Chuan won't return to lead Democrats

Chuan won't return to lead Democrats

Former boss vows to back contest winner

Democrat Party chief advisoer Chuan Leekpai (left) talks to present and former leader Abhist Vejjajiva and Banyat Bantadthan at the party head office on July 10, 2018.(Photo by Pawat Laopaisarntaksin)
Democrat Party chief advisoer Chuan Leekpai (left) talks to present and former leader Abhist Vejjajiva and Banyat Bantadthan at the party head office on July 10, 2018.(Photo by Pawat Laopaisarntaksin)

Democrat chief adviser Chuan Leekpai reiterated on Thursday he will not vie for the party leadership in the run-up to the general election. Instead, he said he will do his best to help the party achieve electoral success.

The 79-year-old Democrat's remark came as the party gears for a leadership contest possibly under a new selection system where registered party members get to nominate candidates for the general meeting to vote.

His potential return as leader emerged in May when Malaysia's Mahathir Mohamad returned to power and became the world's oldest elected premier at the age of 92.

Mr Chuan strongly rejected any possibility of him returning as Democrat leader and gave reassurances that he would support whoever was selected as party leader.

He also said widespread reports about potential candidates who might challenge present leader, Abhisit Vejjajiva, showed that the party was not owned by any groups or individuals.

He added that even former Democrat member Alongkorn Ponlaboot, who admitted that he was considering running for the party leadership, was welcome to join the race.

Mr Abhisit said yesterday that the party will hold a general meeting to revise regulations to introduce primary voting in the party leader selection process within 10 days of the political ban being lifted.

He said he was unperturbed by speculation that he might be ousted, and that if he loses the race, he would continue to work for the party and support the new leadership.

Asked about a regulation which states that leadership candidates must have been party members for at least five years, he said non-members can enter the race if they are endorsed by three-quarters of the voters at the general meeting.

He insisted the party leadership is open to everyone.

Former Democrat MP for Songkhla, Thaworn Senneam, yesterday refused to comment on media reports that he was preparing to nominate ex-MP for Phitsanulok Warong Dechgitvigrom as a candidate for party leader.

He said it was too early to discuss the matter and would not say anything until Mr Abhisit officially announces the party leader selection process.

Former Democrat secretary-general Suthep Thaugsuban yesterday denied he was trying to meddle in the internal affairs of his old party after being linked to a bid to nominate Mr Warong as party leader.

Mr Suthep, who co-founded the Ruamphalang Prachachartthai Party or Action Coalition for Thailand (ACT), said he only has associations with the ACT and that he intends to make it the people's party.

He also said he is the only leader of the now-dissolved People's Democratic Reform Committee movement who has joined the ACT.

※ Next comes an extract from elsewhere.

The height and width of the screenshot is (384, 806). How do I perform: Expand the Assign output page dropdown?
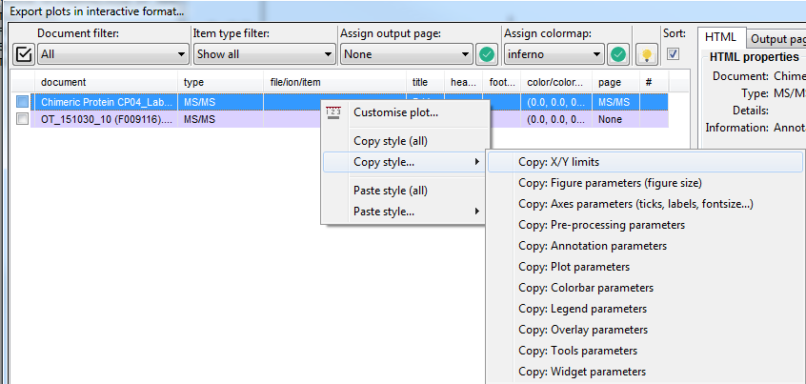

"Even though several former Democrat MPs who joined the protest have decided to return to their party, it doesn't mean I can meddle with that party's internal affairs. Some [other protest leaders] have joined the government, but that doesn't mean I will get involved with the government," he said.

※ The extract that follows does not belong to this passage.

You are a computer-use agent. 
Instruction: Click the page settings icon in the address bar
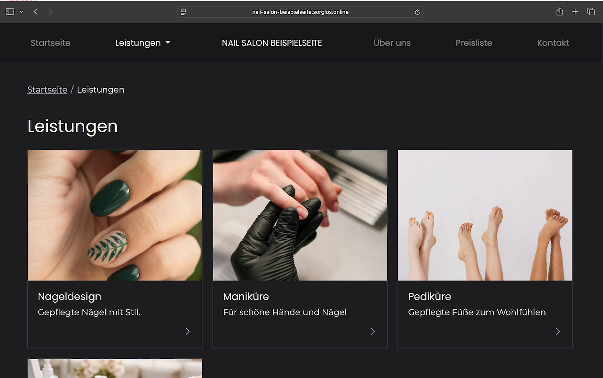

Mr Suthep said political reform is his goal and it is time to create a political party that truly serves the people.

"The people must take charge," he said.

"They are not just participants. They must take matters into their own hands and politicians are there to serve them," Mr Suthep added.

Meanwhile, Pheu Thai Party member, Anusorn Iamsa-ard, said on Thursday the public was left with two choices following Mr Abhisit's remarks about the possibility of the party working with a pro-regime one after the election.

He was referring to an interview in which the Democrat leader said if his party did not win a majority of seats in the Lower House, it would not work with a military-backed party.